◆ Stated goal 1: In the text on React server rendering and streaming, what is often the culprit for hydration mismatches?
◆ Stated goal 2: Extend the text on React server rendering and streaming, picking up after its final sentence.

◆ Text:
·····

React requires this match because:

1. It needs to know which real DOM node is tied to which virtual DOM node

2. If they don't match, React doesn't know if it should:

   • Trust the server HTML?

   • Trust its new render?

   • Which event handlers go where?

This is why React warns about hydration mismatches. It can't safely attach behaviors if it's not sure the structure matches what it expects.

An analogy would be trying to put a puzzle together:

• The server gave you a completed puzzle (the HTML)

• The client is trying to rebuild that same puzzle (the virtual DOM)

• If the pieces don't match exactly, React doesn't know how to properly connect them

This can result in certain components not working or even worse, causing the entire page to fail (doesn't happen too often).

Dates are often the culprit for hydration mismatches. My friend Jacob has a great post on this: Solve React hydration errors in Remix/Next apps. ✍️

SSR Streaming

One big problem we had with SSR was that the server had to wait for ALL data before sending any HTML.

async function HomePage() {
  const userData = await fetchUser(); // 300ms
  const profileData = await fetchProfile(); // 500ms
  const postsData = await fetchPosts(); // 1000ms

  // Server can't send ANYTHING until all 1.8 seconds pass!
  return (
    <div>
      <Nav userData={userData} />
      <Profile profileData={profileData} />
      <Posts postsData={postsData} />
    </div>
  );
}

This sucks because:

• User sees nothing for 1.8s

• Even though Nav could be ready in 300ms!

• Browser sits idle, could be downloading assets

• Time to First Byte (TTFB) is terrible

"What if we could stream HTML? Send parts as they're ready?"

This led to renderToNodeStream(). It improved some situations, but in many cases, it wasn't enough and had the same problems.

Let's dive into some of the problems.

Needed all data before sending anything

In the example above, with streaming, the first bit of HTML will be sent after 300ms. Why? If data isn't ready for a component, it's not sent. You're probably thinking of suspense, we'll get to that. But here, there is NO way for us to have a "shell" and say "till the data is ready, show a loading state".

So we still have the problem of the server blocking. It's gonna make more sense with the next problem.

Could only stream at HTML tag boundaries

We can only stream the HTML in order. "At tag boundaries" means we can't stream the HTML in the middle of a component. It has to be in the order of the components.

·····

◆ Given information:
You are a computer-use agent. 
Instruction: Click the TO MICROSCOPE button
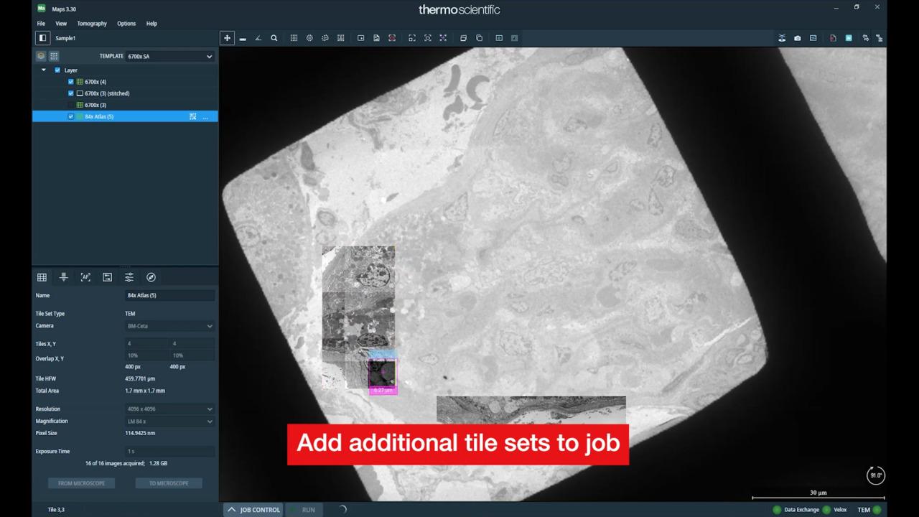point(169,483)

·····

◆ Right answer 1: Dates.

◆ Right answer 2:
For example, if the Profile's data is ready before the Nav's data, we can't send the Profile's HTML first. We have to wait for the Nav's data to be ready before we can send the Profile's HTML.

This really highlights a big problem here.

Couldn't prioritize important parts

Lastly, this ties to the previous problem, we can't prioritize important parts. What if I wanna say "focus on loading the Profile first, then the Nav, then the Posts"?

Of course, maybe we could do some Promises magic where we make sure the Profile is loaded first, but that's not the point. The point is there is no simple way to have the important parts load first.

React Suspense

Introduction

What if components could TELL React they're not ready yet?

function ProfilePage() {
  return (
    <div>
      {/* Ready immediately! */}
      <Nav />

      {/* Slow data... but why should this block Nav? */}
      <Profile />

      {/* Even slower data... but why should this block anything? */}
      <Comments />
    </div>
  );
}

We wanted to be able to say:

• "Send Nav now"

• "For Profile, show a placeholder until it's ready"

• "For Comments, show a different placeholder until it's ready"

This is where Suspense comes in. We can show a nice loading shimmer while the data for a specific component is being fetched. 😁

function ProfilePage() {
  return (
    <div>
      {/* This renders immediately */}
      <Nav />

      {/* This tells React "hey, I might not be ready" */}
      {/* If I am not ready, show this fallback */}
      <Suspense fallback={<ProfileSkeleton />}>
        <Profile />
      </Suspense>

      {/* Same here */}
      <Suspense fallback={<CommentsSkeleton />}>
        <Comments />
      </Suspense>
    </div>
  );
}

How Suspense works

Let's see what happens when a component "suspends":

function Profile() {
  // This is what happens under the hood when you fetch data
  // in a "suspense-enabled" way:
  const promise = fetchData();

  if (promise.status === "pending") {
    // This is what "suspending" actually means:
    // The component throws a promise!
    throw promise;
  }

  // If we get here, we have data
  // otherwise Suspense would have caught the promise
  return <div>{data.name}</div>;
}

When you wrap something in Suspense:

<Suspense fallback={<Loading />}>
  <Profile />
</Suspense>

Here is what happens:

1. Tries to render Profile

2. Catches the thrown promise

3. Renders the fallback instead

4. When promise resolves, tries rendering Profile again

Pseudo code of the catching part:

try {
  // Try to render Profile
  return <Profile />;
} catch (thrownValue) {
  if (thrownValue instanceof Promise) {
    // Aha! Component isn't ready yet
    // Show loading instead
    return <Loading />;
  } else {
    // Oops, real error, let it bubble up
    throw thrownValue;
  }
}

But here's where it gets really interesting with streaming SSR. When the server renders this, it:

1. Immediately sends HTML for everything outside Suspense

2. Sends the Loading fallback HTML for suspended parts

3. Sets up "holes" in the HTML with special markers

4. When data loads, streams HTML snippets that slot into these holes

5. Also streams tiny <script> tags that know how to replace the fallbacks with the new content

What happens under the hood?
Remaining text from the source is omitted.